Cache Mapping in Challenge and Onyx Systems

Cache Mapping in Challenge and Onyx Systems

The cache design in the Challenge/Onyx line depends on the CPU model in use. The basic Challenge uses the IP19 board with R4x00 processors. This CPU board uses a simple algorithm to assign a memory location to a cache line: the address of a byte of data is taken modulo the cache size to generate the cache address. This means that two words that are separated in main memory by an exact multiple of the cache size are always loaded to the same cache location.

Only one of the words can occupy the cache at a time, so if your program alternates between words, it will have a cache miss on each reference. It is surprisingly easy to create this situation. The following code fragment causes bad performance in an R4K Challenge system with a 1 MB cache.

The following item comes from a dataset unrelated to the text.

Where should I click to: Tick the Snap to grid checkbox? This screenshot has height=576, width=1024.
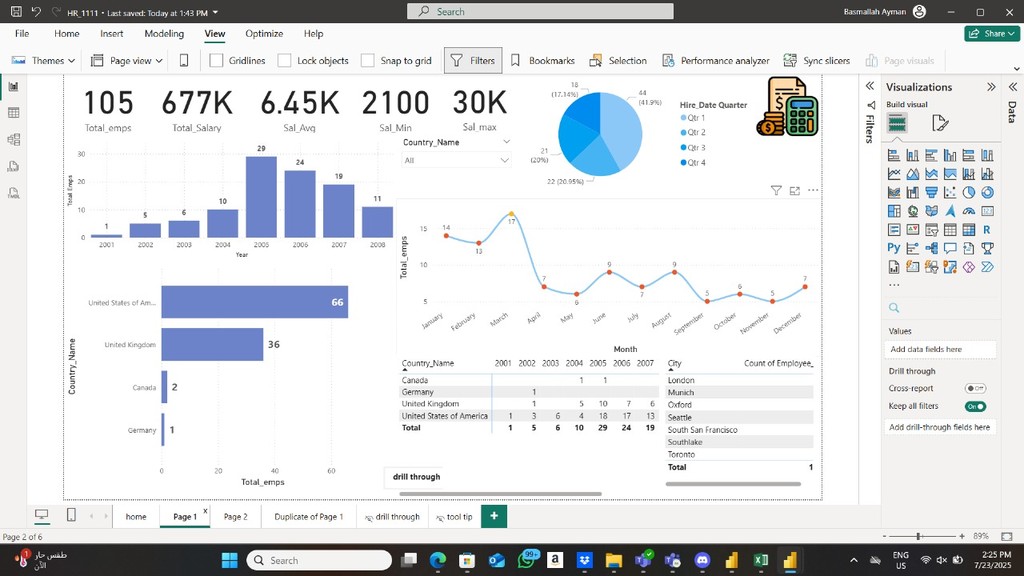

float part1[262144]; /* 1 MB */
float part2[262144]; /* adjacent 1 MB */
for (j=0;j<262144;++j) part1[j] = part2[j];

In that code fragment, the words of each array hash to the identical cache lines, so each assignment in the loop incurs two cache misses. (Some systems have caches of different sizes, but the same principle applies.)

Note: The cache in the POWER Challenge, which uses the R8000 or R10000 CPU, does not use simple modulus mapping; it is an associative memory that is much more resistant to cache conflicts.